Cameriere con 11 chili di cocaina nascosta vicino alle figlie piccole
Livorno: il quarantaduenne si stava per imbarcare in auto per la Sardegna ed è stato sorpreso in porto dalla guardia di finanza
LIVORNO. La valigia dentro la quale nascondeva 11 chili di cocaina era nascosta sui sedili posteriori della sua auto, vicino alle due figlie piccole. Con loro, e la compagna, stava andando in vacanza in Sardegna. Pronto per salire sulla nave per Olbia dal porto di Livorno. Ma i finanzieri sono arrivati prima, fermando la macchina al varco e controllandolo. Trovando e sequestrando la “polvere bianca”, «che avrebbe fruttato al dettaglio, per diverse decine di migliaia di dosi – spiegano dal comando provinciale della fiamme gialle – oltre tre milioni di euro».

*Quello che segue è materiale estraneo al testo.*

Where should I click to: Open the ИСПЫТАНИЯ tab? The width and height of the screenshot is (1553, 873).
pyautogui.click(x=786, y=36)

È in carcere e stamani comparirà davanti alla giudice per le indagini preliminari Tiziana Pasquali per l’udienza di convalida dell’arresto il quarantaduenne albanese Ervis Ahmetaj. Il giovane, che lavora come cameriere a Padova, è difeso dall’avvocata piombinese Elena Parietti ed è accusato di detenzione ai fini di spaccio di sostanze stupefacenti. Una persona insospettabile, secondo una prima ricostruzione, anche perché il controllo dei finanzieri del gruppo di Livorno, che hanno la loro caserma dentro il varco Fortezza, stavano effettuando semplicemente un controllo di routine. «L’utilitaria aveva a bordo una famigliola (genitori e due bambine) all’apparenza tranquilla, se non fosse che nel corso del passaggio vicino al veicolo i due labrador antidroga Jambo e Brook hanno dato segnali di interessamento sul veicolo – riepilogano le fiamme gialle – talché i finanzieri hanno deciso di approfondire il controllo. Quest’ultimo è stato realizzato garantendo la dovuta attenzione e cautela alle due bambine, ma anche la massima cornice di sicurezza per l’attività in corso e il resto dell’utenza portuale, in quel momento molto attiva e variegata».

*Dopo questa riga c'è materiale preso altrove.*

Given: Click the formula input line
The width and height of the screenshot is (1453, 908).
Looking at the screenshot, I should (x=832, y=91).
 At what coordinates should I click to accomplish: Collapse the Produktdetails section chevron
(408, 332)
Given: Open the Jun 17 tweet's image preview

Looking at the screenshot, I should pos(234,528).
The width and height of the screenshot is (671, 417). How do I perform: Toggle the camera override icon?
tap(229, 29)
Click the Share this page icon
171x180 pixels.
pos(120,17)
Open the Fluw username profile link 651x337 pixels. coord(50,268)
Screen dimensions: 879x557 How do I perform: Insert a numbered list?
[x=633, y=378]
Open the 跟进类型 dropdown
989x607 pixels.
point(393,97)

Il reato, spiega la finanza, è aggravato «dall’ingente quantità» di droga. «Dall’inizio dell’anno sale a 300 chili – spiegano i militari – il complessivo stupefacente sequestrato dalla guardia di finanza di Livorno, con 16 persone arrestate tanto in porto quanto su tutta la provincia, a testimonianza dell’efficacia del sistematico diuturno lavoro svolto dai finanzieri a tutela dei cittadini e della legalità».